◆ **What to work on**
Copy each line below holding "agent".

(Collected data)
-=-=-=-=-

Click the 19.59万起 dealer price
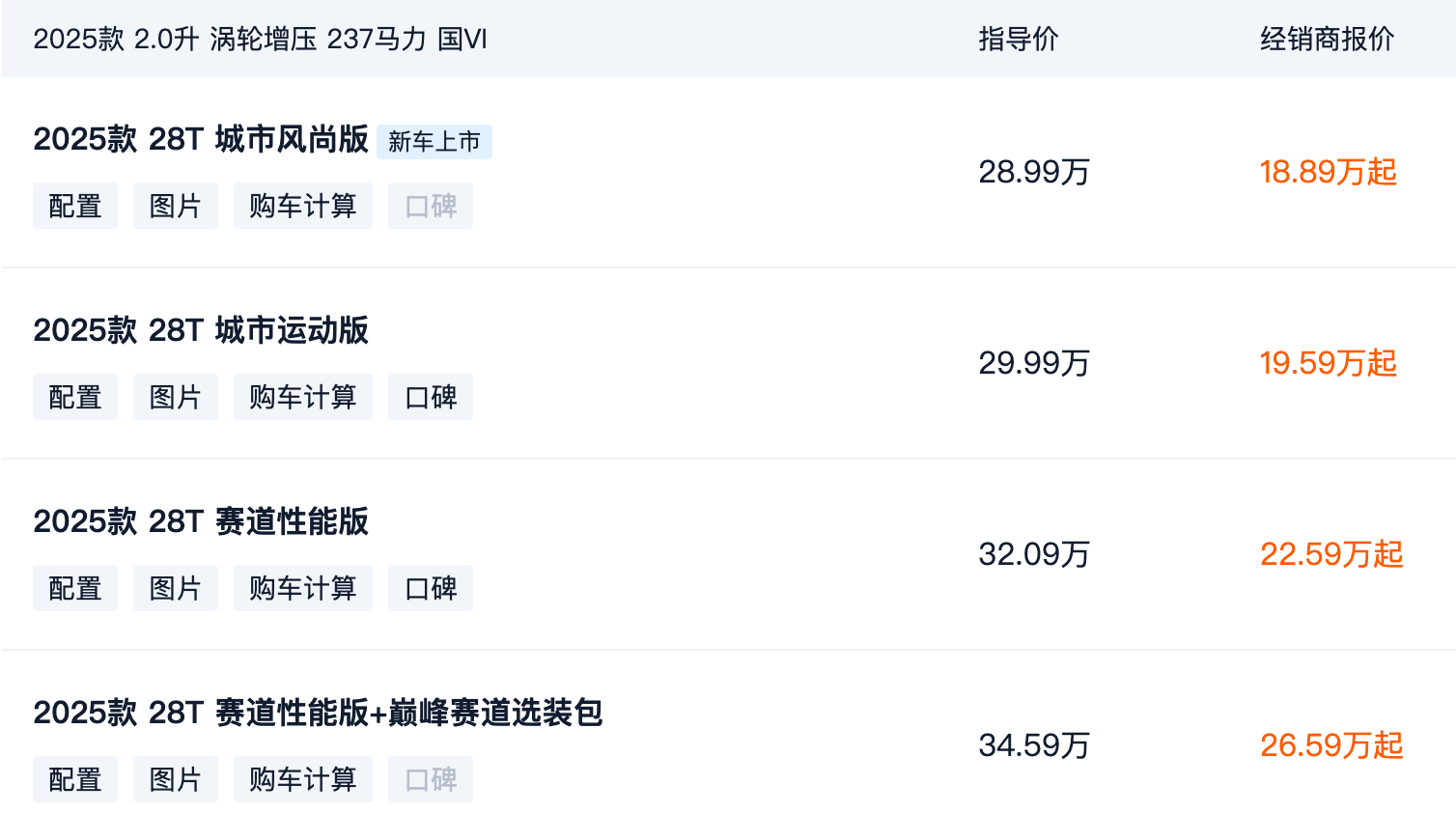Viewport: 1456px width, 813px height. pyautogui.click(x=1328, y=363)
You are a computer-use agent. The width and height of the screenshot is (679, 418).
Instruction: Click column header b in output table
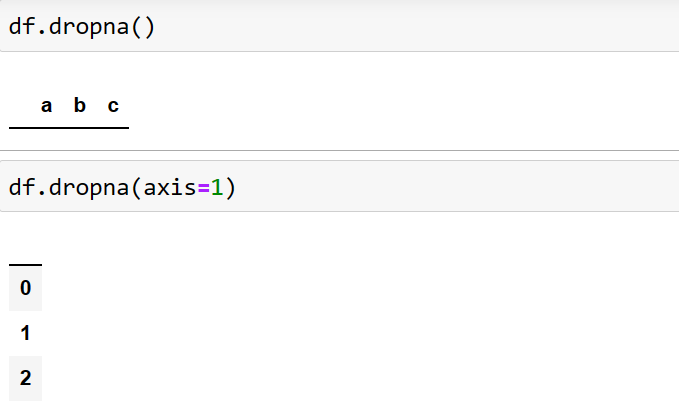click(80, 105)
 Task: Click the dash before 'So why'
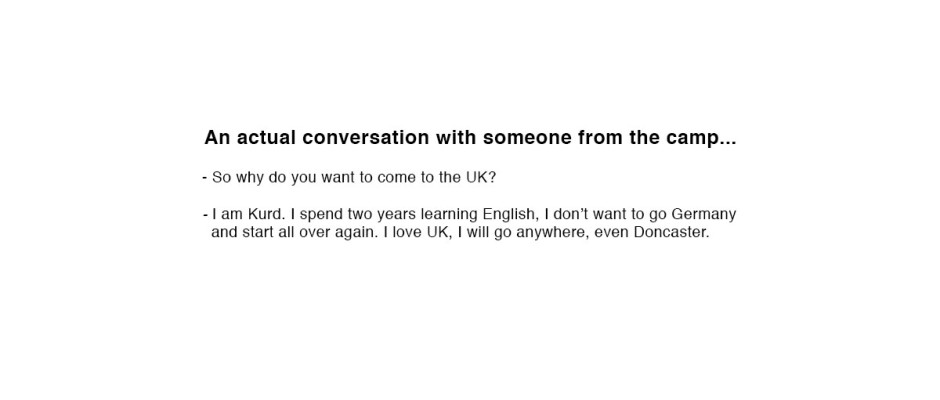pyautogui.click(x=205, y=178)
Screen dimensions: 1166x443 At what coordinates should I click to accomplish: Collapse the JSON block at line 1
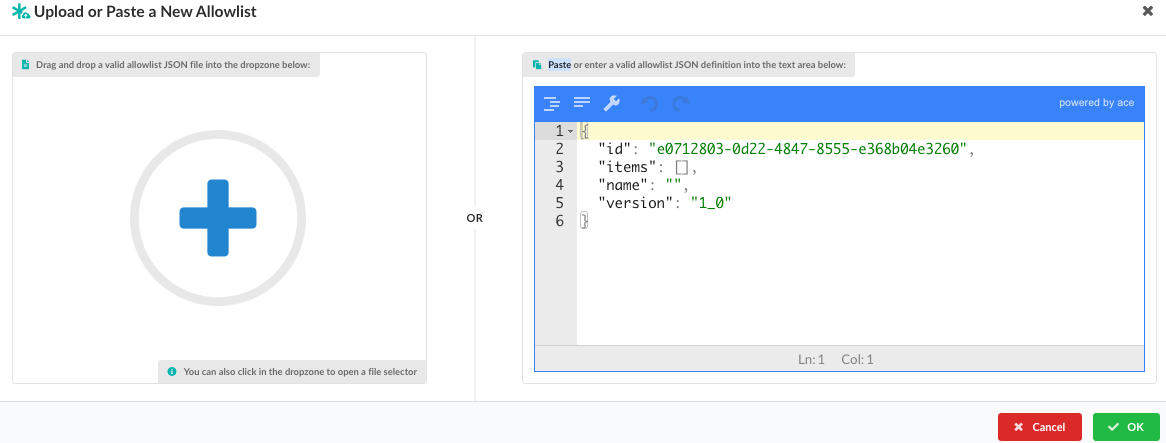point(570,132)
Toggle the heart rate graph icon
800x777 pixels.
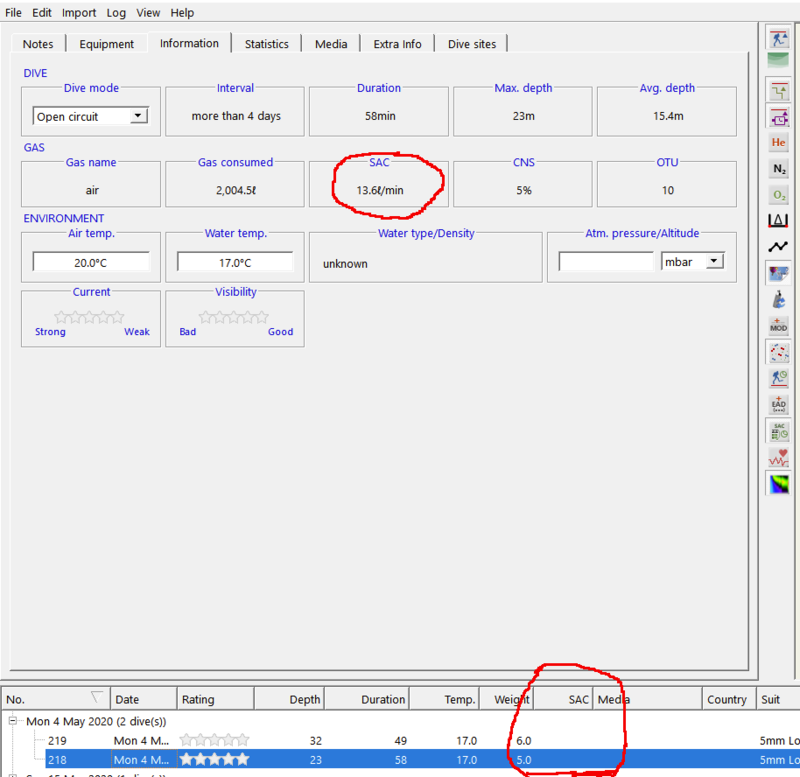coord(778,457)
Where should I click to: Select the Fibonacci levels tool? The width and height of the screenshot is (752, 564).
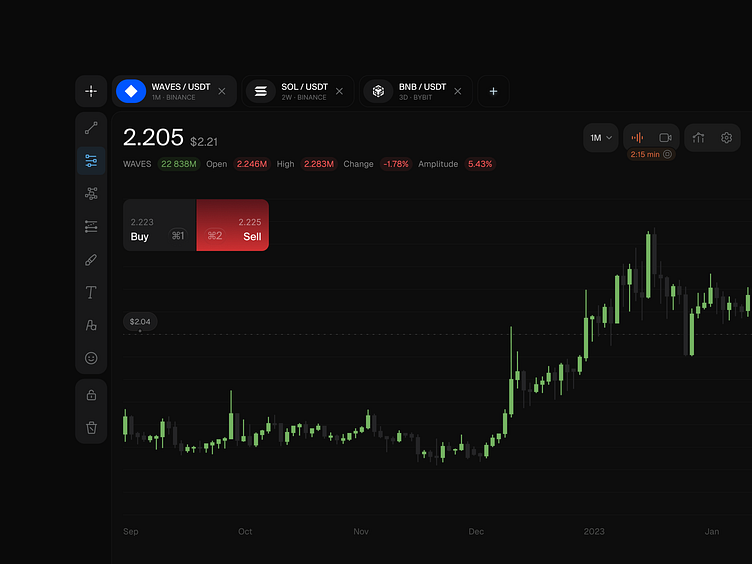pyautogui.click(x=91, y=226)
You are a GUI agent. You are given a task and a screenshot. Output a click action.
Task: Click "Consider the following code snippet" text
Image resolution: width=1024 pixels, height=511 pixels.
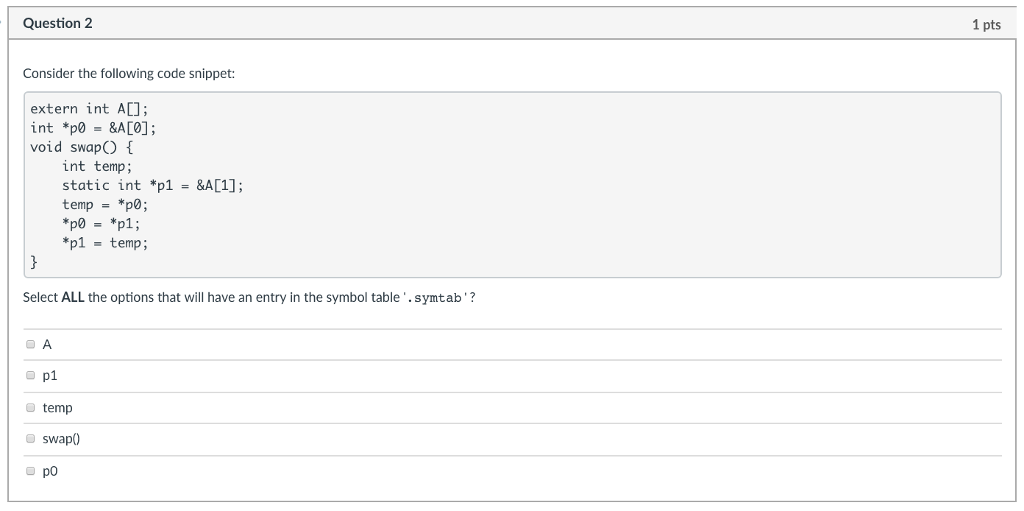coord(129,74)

-=-=-=-=-

◆ **Answer section**
You are a computer-use agent. The width and height of the screenshot is (679, 418).
You are a GUI agent. You are given a task and a screenshot. Output a click action.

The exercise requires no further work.